● **QUESTIONS ON THE MATERIAL**
#1 In the article about the UNC Charlotte study, rewrite the paragraph beginning "As part of the research" as a short bulleted list that keeps its main facts.
#2 According to the article about the UNC Charlotte study, from how many people did the research team collect visual data?

● **EXERCISE TEXT**
'''

When Pictures Speak Louder Than Words
Participants in a recent UNC Charlotte study on gender identity shifts during the COVID-19 pandemic were given the opportunity to share their personal stories through images not just interviews.
Using a method called photo elicitation where photographs are used to stimulate culturally relevant reflections during interviews, Epidemiology and Community Health Associate Professor Jessamyn Moxie and her research team collected visual data from 25 people in addition to interviewing them about gender expansiveness during the height of the pandemic.
“Especially for LGBTQ folks, bringing in visual information is a really useful way for some people to make sense of these abstract components of their experience,” said Moxie, whose work focuses on sexual health and gender and sexual minoritized populations. She is the faculty advisor for the University’s Peer Leader-Educators Advocating for Sexuality Education program, which encourages sexuality dialogues and safer sexual health practices.
As part of the research, participants were asked to provide five photos that symbolized any sort of gender transition they experienced during the pandemic. The research team asked questions based on what the participants revealed about the images. “The photos helped people share their experiences about how the pandemic had catalyzed some different movements across identity expression, roles, and any facets of gender,” Moxie said.

'''

● **DATA PROVIDED**

'''

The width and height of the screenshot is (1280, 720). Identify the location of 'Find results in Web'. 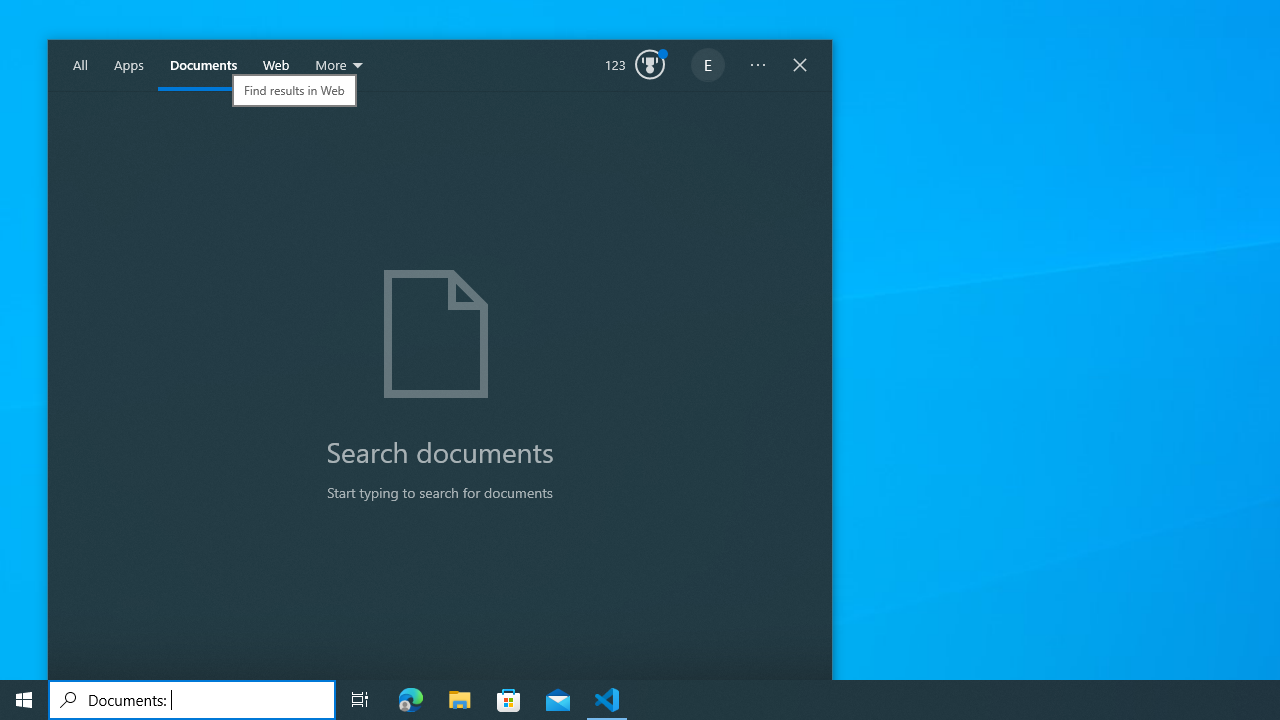
(293, 90).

'''

● **WRITTEN ANSWERS**
#1
- Participants were asked to provide five photos symbolizing any gender transition they experienced during the pandemic.
- The research team asked questions based on what participants revealed about the images.
- According to Moxie, the photos helped people describe how the pandemic had catalyzed movements across identity expression, roles, and other facets of gender.

#2 25 people.